Louisiana State Trooper pulled a car over on US 165 about 2 miles south of the Louisiana/Arkansas State line. When the Trooper asked the driver why he was speeding, the driver said he was a magician/juggler and was on his way to Monroe to do a show at the Shrine Circus. He didn’t want to be late.  The Trooper told the driver he was fascinated by juggling and asked if the driver would do a little juggling for him then he wouldn’t give him a ticket.  He told the Trooper he had sent his equipment ahead and didn’t have anything to juggle. The Trooper said he had some flares in the trunk and asked if he could juggle them.

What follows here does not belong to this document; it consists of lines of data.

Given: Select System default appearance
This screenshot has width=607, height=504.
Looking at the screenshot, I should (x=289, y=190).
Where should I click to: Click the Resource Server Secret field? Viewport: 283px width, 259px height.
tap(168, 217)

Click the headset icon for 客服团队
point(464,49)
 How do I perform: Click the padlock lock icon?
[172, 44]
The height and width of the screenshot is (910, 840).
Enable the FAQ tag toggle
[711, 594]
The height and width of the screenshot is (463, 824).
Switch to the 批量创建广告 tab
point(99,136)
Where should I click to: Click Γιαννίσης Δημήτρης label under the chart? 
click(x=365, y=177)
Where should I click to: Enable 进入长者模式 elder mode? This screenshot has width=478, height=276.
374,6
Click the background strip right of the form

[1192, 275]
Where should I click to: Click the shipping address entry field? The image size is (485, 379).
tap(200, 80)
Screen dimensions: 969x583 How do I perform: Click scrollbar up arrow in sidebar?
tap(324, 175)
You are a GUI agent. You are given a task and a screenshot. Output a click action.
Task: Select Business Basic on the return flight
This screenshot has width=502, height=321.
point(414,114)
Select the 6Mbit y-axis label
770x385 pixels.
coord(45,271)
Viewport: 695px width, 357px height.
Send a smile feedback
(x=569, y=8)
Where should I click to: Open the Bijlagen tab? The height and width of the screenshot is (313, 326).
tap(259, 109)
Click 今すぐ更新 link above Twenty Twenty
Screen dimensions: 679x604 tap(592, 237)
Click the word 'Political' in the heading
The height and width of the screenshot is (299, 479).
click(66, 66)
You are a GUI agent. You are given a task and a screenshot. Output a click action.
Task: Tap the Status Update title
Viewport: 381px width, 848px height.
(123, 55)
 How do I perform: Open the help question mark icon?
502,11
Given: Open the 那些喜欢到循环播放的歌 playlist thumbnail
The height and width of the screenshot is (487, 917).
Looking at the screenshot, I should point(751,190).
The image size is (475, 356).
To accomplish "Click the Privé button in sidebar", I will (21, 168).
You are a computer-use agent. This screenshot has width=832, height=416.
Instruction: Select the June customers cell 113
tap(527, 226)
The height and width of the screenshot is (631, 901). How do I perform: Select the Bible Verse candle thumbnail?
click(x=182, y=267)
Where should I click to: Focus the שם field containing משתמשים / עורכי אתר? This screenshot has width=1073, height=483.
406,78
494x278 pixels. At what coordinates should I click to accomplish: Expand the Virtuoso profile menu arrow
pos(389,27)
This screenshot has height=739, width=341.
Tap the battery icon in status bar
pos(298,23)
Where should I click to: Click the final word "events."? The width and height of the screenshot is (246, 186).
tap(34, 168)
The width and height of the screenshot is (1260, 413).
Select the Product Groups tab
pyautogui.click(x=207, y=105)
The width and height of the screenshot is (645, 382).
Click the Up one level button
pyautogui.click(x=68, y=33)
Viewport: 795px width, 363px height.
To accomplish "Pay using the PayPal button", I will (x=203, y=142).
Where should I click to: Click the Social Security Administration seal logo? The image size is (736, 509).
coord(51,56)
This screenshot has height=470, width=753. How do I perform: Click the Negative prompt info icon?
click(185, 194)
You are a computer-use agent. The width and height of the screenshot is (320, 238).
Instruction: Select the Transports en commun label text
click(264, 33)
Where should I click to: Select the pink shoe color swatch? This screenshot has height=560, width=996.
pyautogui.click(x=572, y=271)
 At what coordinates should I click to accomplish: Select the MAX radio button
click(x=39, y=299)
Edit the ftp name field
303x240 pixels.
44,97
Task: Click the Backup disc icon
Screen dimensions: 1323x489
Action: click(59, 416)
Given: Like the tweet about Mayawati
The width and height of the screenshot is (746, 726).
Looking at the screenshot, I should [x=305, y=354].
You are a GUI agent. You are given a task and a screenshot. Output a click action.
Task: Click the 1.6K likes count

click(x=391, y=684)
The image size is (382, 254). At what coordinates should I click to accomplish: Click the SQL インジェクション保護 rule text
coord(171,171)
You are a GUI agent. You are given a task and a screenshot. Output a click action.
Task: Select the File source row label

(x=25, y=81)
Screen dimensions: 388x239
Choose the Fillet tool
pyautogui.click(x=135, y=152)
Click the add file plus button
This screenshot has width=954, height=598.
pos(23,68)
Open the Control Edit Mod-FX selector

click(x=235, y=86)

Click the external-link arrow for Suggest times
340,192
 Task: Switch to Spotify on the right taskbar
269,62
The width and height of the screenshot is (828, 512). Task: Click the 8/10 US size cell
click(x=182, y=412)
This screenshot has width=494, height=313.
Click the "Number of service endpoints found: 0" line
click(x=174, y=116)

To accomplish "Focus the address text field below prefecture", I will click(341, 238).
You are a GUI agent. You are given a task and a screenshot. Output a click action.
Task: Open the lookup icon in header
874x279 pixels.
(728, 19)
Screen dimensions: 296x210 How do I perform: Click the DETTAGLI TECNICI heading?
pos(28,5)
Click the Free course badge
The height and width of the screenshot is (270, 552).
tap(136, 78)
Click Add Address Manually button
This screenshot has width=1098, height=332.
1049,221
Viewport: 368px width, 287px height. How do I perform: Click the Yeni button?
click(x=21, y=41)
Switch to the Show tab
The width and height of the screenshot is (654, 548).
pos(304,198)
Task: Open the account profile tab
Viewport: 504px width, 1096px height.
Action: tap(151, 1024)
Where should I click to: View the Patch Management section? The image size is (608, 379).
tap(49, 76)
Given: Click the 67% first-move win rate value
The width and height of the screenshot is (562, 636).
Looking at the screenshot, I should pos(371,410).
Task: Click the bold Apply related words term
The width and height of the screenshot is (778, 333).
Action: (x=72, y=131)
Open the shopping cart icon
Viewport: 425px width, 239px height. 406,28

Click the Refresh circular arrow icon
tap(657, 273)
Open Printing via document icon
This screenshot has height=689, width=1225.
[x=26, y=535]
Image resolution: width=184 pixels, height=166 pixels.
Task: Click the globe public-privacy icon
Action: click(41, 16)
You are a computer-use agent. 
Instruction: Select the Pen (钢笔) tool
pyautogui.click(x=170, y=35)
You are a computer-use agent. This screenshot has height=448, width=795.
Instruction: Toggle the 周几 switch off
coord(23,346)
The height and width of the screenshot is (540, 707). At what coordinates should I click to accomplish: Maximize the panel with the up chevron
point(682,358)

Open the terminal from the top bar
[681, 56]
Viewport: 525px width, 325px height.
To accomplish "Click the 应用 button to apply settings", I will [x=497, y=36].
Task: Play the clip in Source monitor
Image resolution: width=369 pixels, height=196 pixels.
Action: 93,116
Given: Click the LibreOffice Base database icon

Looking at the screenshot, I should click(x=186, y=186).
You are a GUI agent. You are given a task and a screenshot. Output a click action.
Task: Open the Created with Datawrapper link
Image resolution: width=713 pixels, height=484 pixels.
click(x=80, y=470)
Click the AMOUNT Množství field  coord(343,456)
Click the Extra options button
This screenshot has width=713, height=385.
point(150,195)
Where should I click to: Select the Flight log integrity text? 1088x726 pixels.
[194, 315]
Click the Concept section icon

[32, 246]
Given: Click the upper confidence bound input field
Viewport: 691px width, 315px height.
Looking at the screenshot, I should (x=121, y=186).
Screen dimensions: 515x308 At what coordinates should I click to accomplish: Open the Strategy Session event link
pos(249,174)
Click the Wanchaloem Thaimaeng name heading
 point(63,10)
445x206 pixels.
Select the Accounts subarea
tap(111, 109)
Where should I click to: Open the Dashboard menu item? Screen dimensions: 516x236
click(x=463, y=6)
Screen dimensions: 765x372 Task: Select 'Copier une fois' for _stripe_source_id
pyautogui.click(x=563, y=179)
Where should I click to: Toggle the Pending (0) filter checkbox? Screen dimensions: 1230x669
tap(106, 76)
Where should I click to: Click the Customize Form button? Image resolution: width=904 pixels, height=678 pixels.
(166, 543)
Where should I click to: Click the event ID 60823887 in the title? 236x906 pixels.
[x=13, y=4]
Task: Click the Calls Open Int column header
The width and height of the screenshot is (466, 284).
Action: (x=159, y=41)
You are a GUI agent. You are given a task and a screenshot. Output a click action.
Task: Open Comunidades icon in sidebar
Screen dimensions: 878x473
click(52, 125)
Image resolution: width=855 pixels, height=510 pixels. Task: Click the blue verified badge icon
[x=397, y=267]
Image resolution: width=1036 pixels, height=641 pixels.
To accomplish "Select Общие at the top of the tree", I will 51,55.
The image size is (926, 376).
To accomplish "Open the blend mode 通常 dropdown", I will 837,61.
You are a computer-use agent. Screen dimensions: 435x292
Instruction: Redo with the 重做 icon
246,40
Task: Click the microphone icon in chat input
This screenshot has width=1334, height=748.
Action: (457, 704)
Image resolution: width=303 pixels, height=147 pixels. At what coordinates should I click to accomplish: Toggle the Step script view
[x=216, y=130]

The juggler said he could, so the Trooper got 3 flares, lit them and handed them to him.  While the man was juggling, a car pulled in behind the patrol car.  A drunken good old boy from Arkansas got out, watched the performance, then went over to the patrol car, opened the rear door and got in.  The Trooper observed him and went over to the patrol car, opened the door asking the drunk what he thought he was doing.  The drunk replied, “You might as well take me to jail, ’cause there’s no way in hell I can pass that test.”